50 years of data from old landings and satellite images helped create a surface blueprint.

A portion of the U.S. Geological Survey’s Unified Geologic Map of the Moon, which was released in April 2020. The map is based on data from the Apollo moon landings in the 1960s and ’70s and satellite images. (U.S. Geological Survey)

In the year 2024, NASA plans to send astronauts 239,000 miles to the moon. It will be the first time since 1972 that humans have touched down on Earth’s only natural satellite. The mission will also include the first woman to travel to the moon.

NASA will have a cool new tool to help it with this mission: the Unified Geologic Map of the Moon. This is a topographical map — that is, it shows physical features, such as the height of mountains and the depth of valleys. The United States Geological Survey (USGS) calls it the “definitive blueprint of the moon’s surface geology.”

The USGS, which released the map in April, makes a lot of maps of Earth. It is also the “only institution in the world that creates standardized maps for surfaces that are not on Earth,” says USGS research geologist James Skinner. That includes Mars and other planets and moons in our solar system.

The new moon map took more than 50 years to make. It started with six original maps collected from the Apollo missions to the moon in the 1960s and ’70s. The maps did a good job of showing the basic layout of the moon.

New technology has made it possible to create an updated map and “turn it into information scientists can use,” says Skinner.

First, the old Apollo maps were digitized by scanning them into computers. Then new data was collected by cameras attached to orbiting satellites. One camera took wide-angle pictures of the moon. The other made topographical images by shooting laser beams at the moon’s surface. Then all those images were laid on top of the map scans.

RAW DATA »
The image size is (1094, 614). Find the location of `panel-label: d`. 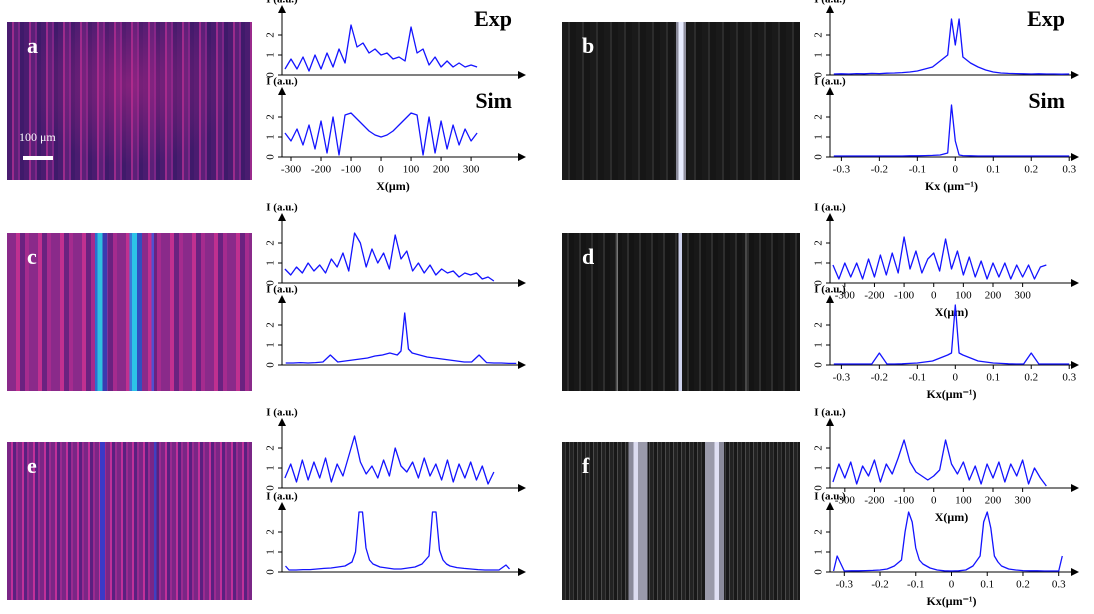

panel-label: d is located at coordinates (588, 256).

TASK 1 » In the passage about the moon map, how many original maps from the Apollo missions did the new map start with?
TASK 2 » Transcribe the passage about the moon map from "A portion of" up to and including "(U.S. Geological Survey)".
TASK 3 » Pick up the passage about the moon map after its final sentence and continue it.
The material is separate from the passage about the moon map.

RESPONSE 1 » Six.

RESPONSE 2 »
A portion of the U.S. Geological Survey’s Unified Geologic Map of the Moon, which was released in April 2020. The map is based on data from the Apollo moon landings in the 1960s and ’70s and satellite images. (U.S. Geological Survey)

RESPONSE 3 »
With the images pieced together, we can see the moon’s layers and tell the difference between its two terrains.

There are ancient highlands, which, Skinner says, were made when asteroids and meteorites crashed into the moon. They show up on the map in bright yellow. There are low-lying lava plains formed when volcanoes erupted 10 million to 1 billion years ago. These show up as warm reds and pinks.

Skinner says picking colors for maps merges science, technology and art. When it’s done well, it allows even nonscientists to easily understand what they’re seeing.

Skinner says that the map is still not detailed enough to let NASA scientists zoom in close enough to decide whether a particular spot would make a good landing site or whether the surrounding rocks could be used as a berm that could protect astronauts.

It’s a start. “This will allow us to decide where we want to focus our next studies, maybe 20 places we’d like to [further] define,” Skinner says. Those “will allow us to figure out what resources need to be on the moon so that robots and people can survive. Everything can be improved upon.”